Rewrite the material below with "screenshot" replaced by "screen capture" everywhere and nothing else changed. Leave the pictures out of your answer.

== Available records ==
==================================================
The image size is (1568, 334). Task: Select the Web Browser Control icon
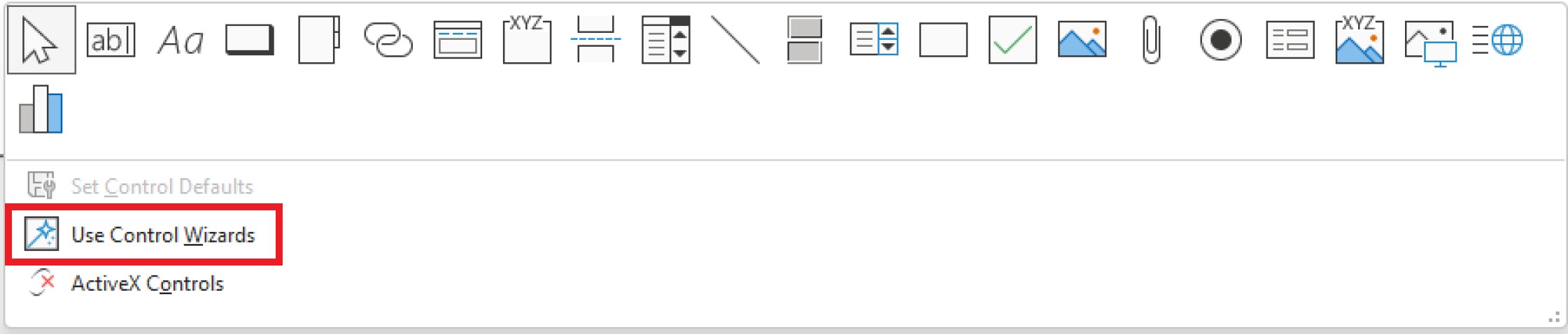click(x=1497, y=40)
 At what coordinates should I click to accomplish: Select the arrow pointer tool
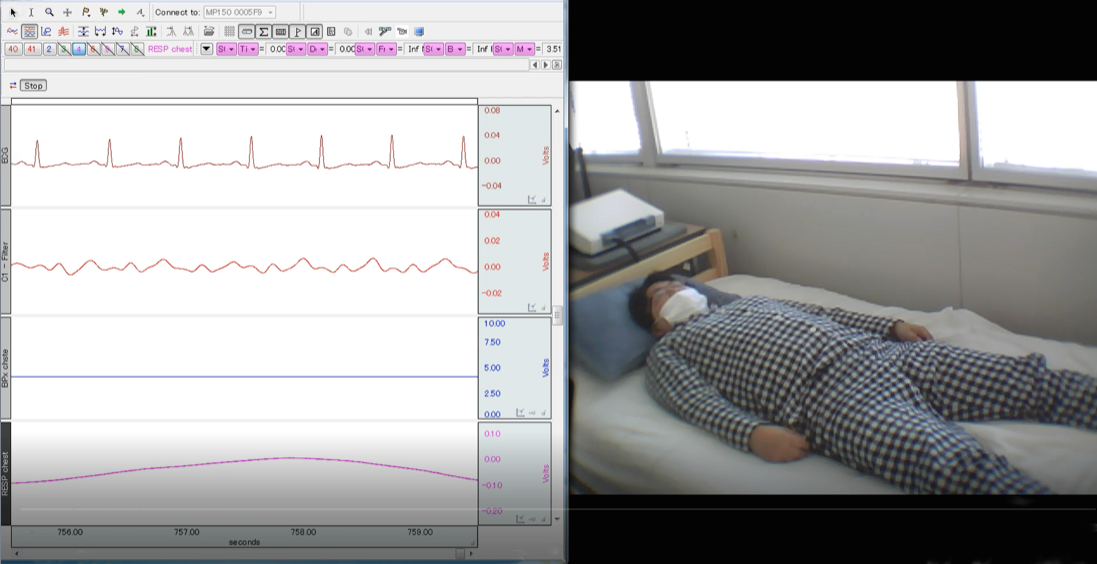(13, 12)
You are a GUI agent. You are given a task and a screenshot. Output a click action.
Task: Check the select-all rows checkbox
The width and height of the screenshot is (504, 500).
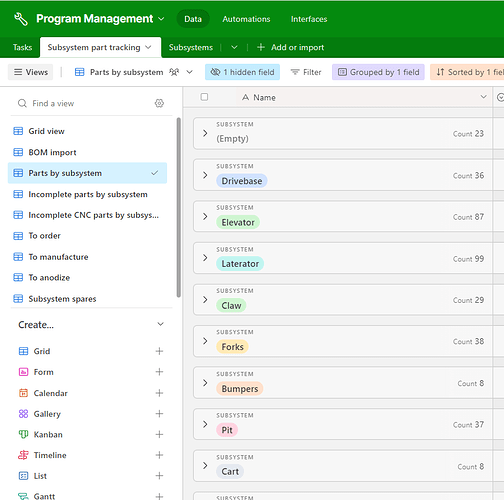pyautogui.click(x=204, y=97)
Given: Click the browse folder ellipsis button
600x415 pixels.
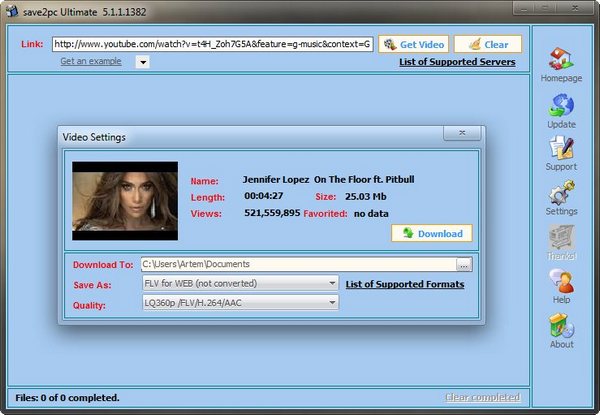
==================================================
== Output ==
The image size is (1568, 334). Task: Select the Web Browser Control icon
click(x=1497, y=40)
 At what coordinates should I click to accomplish: Select the arrow pointer tool
(13, 12)
You are a GUI agent. You are given a task and a screen capture. Output a click action.
Task: Check the select-all rows checkbox
The width and height of the screen capture is (504, 500).
pyautogui.click(x=204, y=97)
Given: Click the browse folder ellipsis button
600x415 pixels.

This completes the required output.